A resposta neoliberal à política de Estado-produtor da Embrafilme desmantelou a estrutura existente que se consolidava como a base de um cinema nacional forte, mas que nunca conseguiu sua autonomia como indústria. Inicialmente concebidas dentro de uma política de transferência da responsabilidade da produção cultural para o mercado, as políticas de incentivo fiscal são hoje mecanismos de injeção de recursos públicos num mercado que não opera por si mesmo, que também não gerou o cinema como indústria.
A política cultural da diversidade, realizada durante quase quinze anos no governo federal nas gestões petistas, ocupou peso importante junto ao financiamento à cultura de mercado, sendo uma política “permitida” na medida em que não afetou o sistema da economia cultural dominante. Mas é possível questionar se o atual fenômeno de demonização da Lei Rouanet, disseminada por setores autoritários e conservadores que ganharam expressão com a eleição de Bolsonaro, deriva em parte de reação à política da diversidade cultural de uma maneira mais ampla.
É ainda difícil metrificar a real proporção dos impactos da paralisação das políticas públicas de fomento ao setor audiovisual e à produção cultural de uma maneira geral, sobretudo na vigência de um governo que não presa pela transparência, e mais ainda em um setor em que os produtos demoram anos para serem lançados. A pandemia de Covid-19 garantiu abalo adicional e ainda não é possível vislumbrar um cenário positivo frente à paralisia do governo.
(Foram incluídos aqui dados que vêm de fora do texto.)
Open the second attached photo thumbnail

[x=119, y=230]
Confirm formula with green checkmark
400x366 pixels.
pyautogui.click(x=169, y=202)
A Lei Aldir Blanc, apresentada pelo Congresso Nacional e que dispôs sobre ações emergenciais destinadas ao setor cultural, resultando em ação de apoio à cultura de volume e capilaridade inédita, garantiu algum respiro em 2020 que deve se estender por 2021. Mas o sistema vigente de financiamento ao audiovisual encontra-se desestruturado por completo. A cultura está diretamente implicada numa economia cultural e, portanto, inscrita nas forças em luta que disputam concepções e projetos de desenvolvimento. No caso do governo federal atual, somente é possível identificar retrocessos, rupturas, boicote e paralisação.
Wilq Vicente é pesquisador de audiovisual popular, doutorando em Ciências Humanas e Sociais (UFABC) e mestre em Estudos Culturais (USP). É organizador do livro Quebrada? Cinema, vídeo e lutas sociais (2014).